Problem to work on: Keep the images out and set the listing below down word for word.

....

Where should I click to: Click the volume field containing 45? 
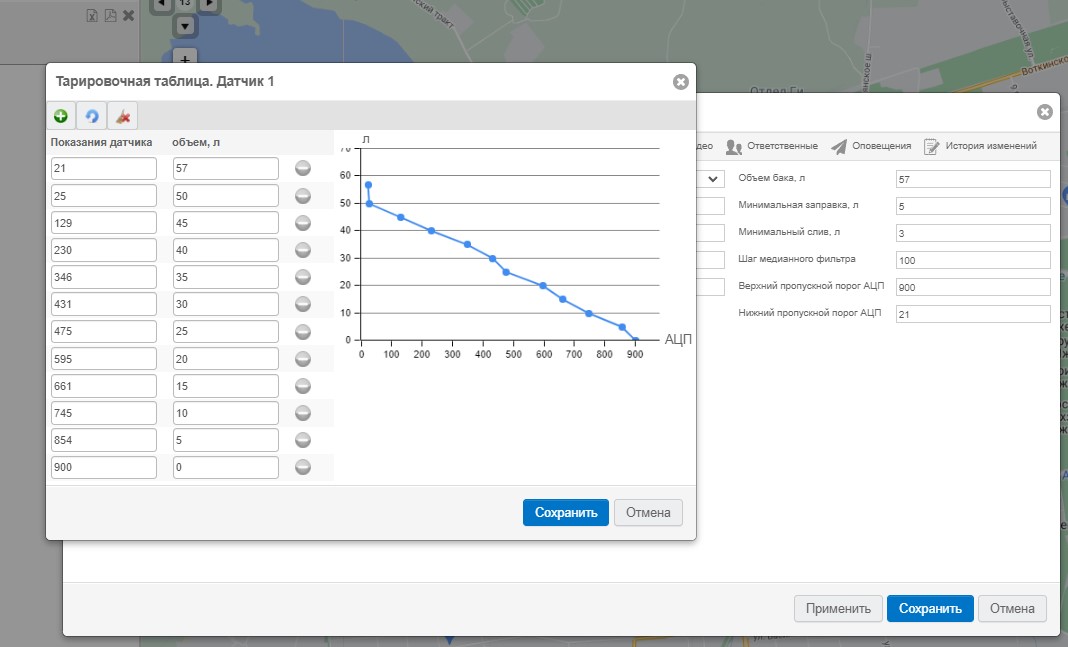(x=225, y=222)
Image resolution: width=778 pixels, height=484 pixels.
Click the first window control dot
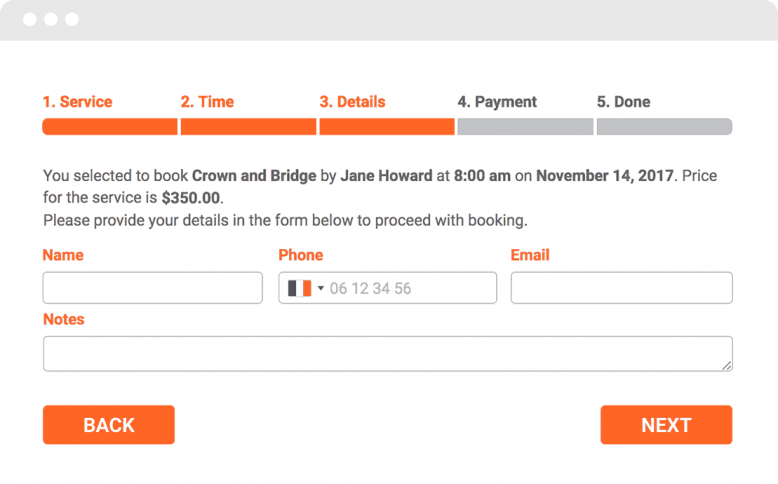click(x=30, y=19)
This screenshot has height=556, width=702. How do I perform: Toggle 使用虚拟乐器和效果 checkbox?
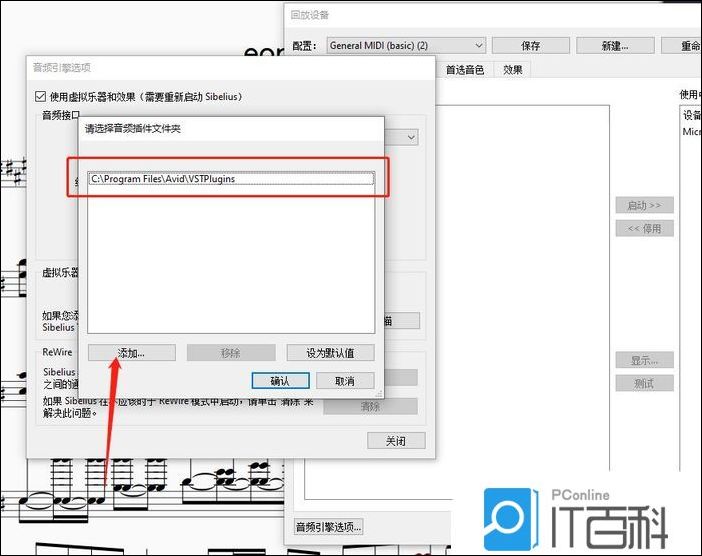point(40,97)
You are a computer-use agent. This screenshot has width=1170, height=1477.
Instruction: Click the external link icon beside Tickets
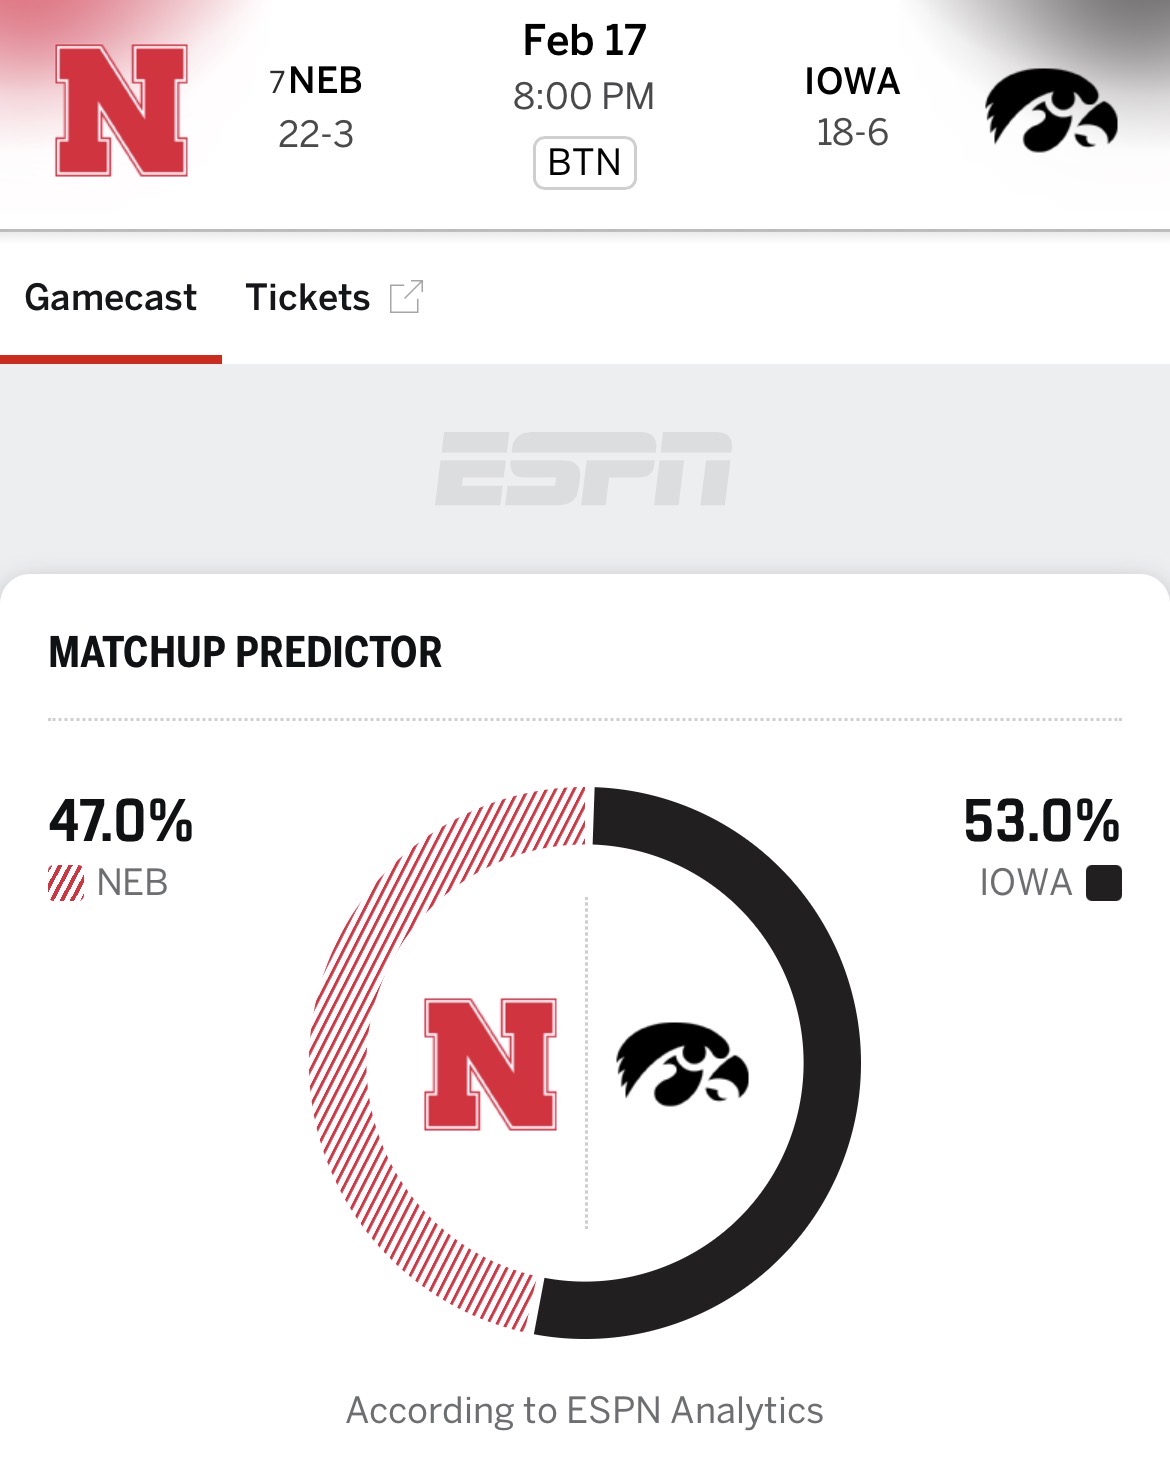[x=406, y=297]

....

Answer space:
Where should I click to: Click the volume field containing 45? 
(x=225, y=222)
Image resolution: width=778 pixels, height=484 pixels.
Click the first window control dot
click(x=30, y=19)
This screenshot has height=556, width=702. How do I perform: Toggle 使用虚拟乐器和效果 checkbox?
point(40,97)
You are a computer-use agent. This screenshot has width=1170, height=1477.
Instruction: Click the external link icon beside Tickets
[x=406, y=297]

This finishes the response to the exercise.